Monday, November 24, 2008

ten thousand hours

i tend to just not post something when i can't embed or display it graphically. countless times i've forgone sharing a photographer or some visual achievement because the material isn't formatted accomodatingly. but this is too good.

malcolm gladwell, who may not have the reputation he deserves for being an excellent public speaker, appeared at the AIGA business and design conference in late october of this year. he talked, at great and fascinating length, about one of my favorite subjects: fleetwood mac. and then he went on to talk about the beatles and touch upon a myriad of great topics all as a part of exploring how "genius" takes practice. ten thousand hours worth to be exact.

the video is here. i wish i could embed it. please take the time to go to the site and watch it. it's smart, absolutely hilarious, and really interesting. enjoy.

2 comments:

Benjy said...

### [EXERCISE DESCRIPTION]
Do these statements agree with the post about Malcolm Gladwell's talk? (a) Gladwell spoke at the AIGA business and design conference in late October. (b) The post has the video embedded. (c) The talk explored how genius takes practice. Answer yes or no for each, quoting the words of the post that decide it.

Data entries:

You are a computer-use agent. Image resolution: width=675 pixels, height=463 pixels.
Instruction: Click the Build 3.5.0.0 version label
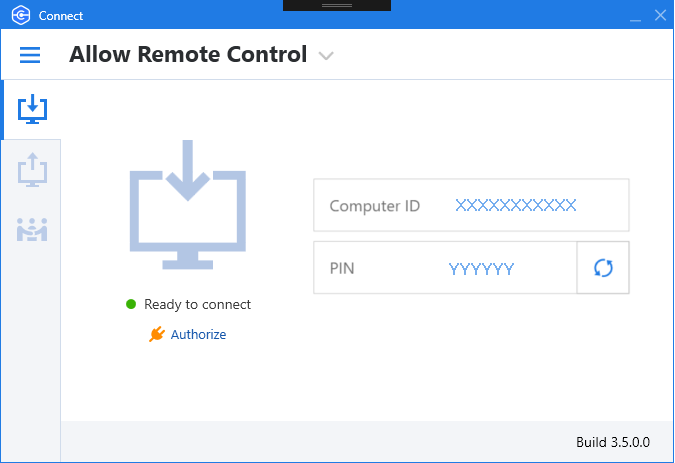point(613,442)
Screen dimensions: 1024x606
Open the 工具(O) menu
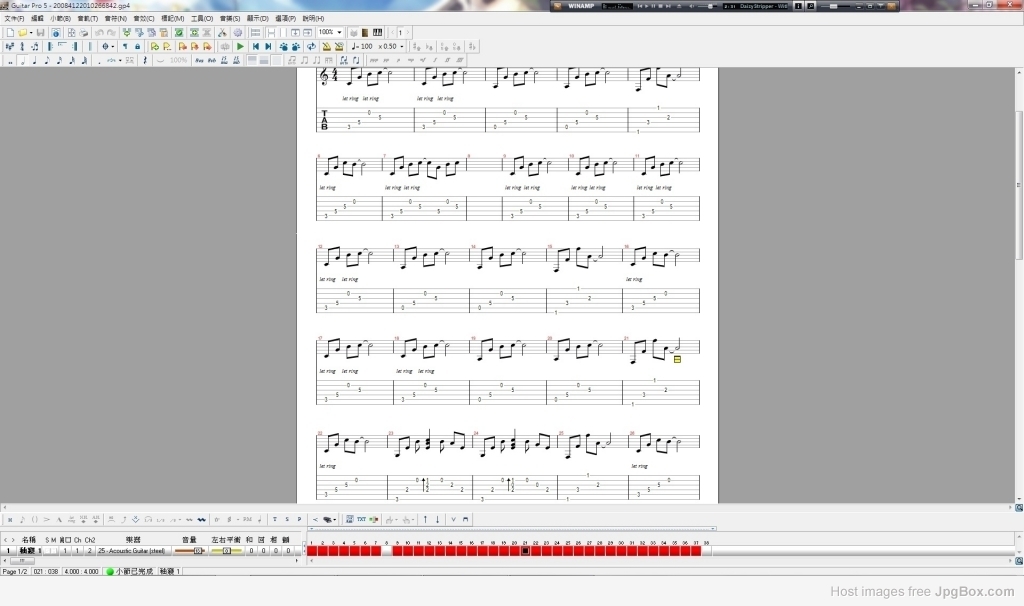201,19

### [EXERCISE RESPONSE]
(a) Yes: "appeared at the AIGA business and design conference in late october of this year"
(b) No: "i wish i could embed it"
(c) Yes: "exploring how "genius" takes practice"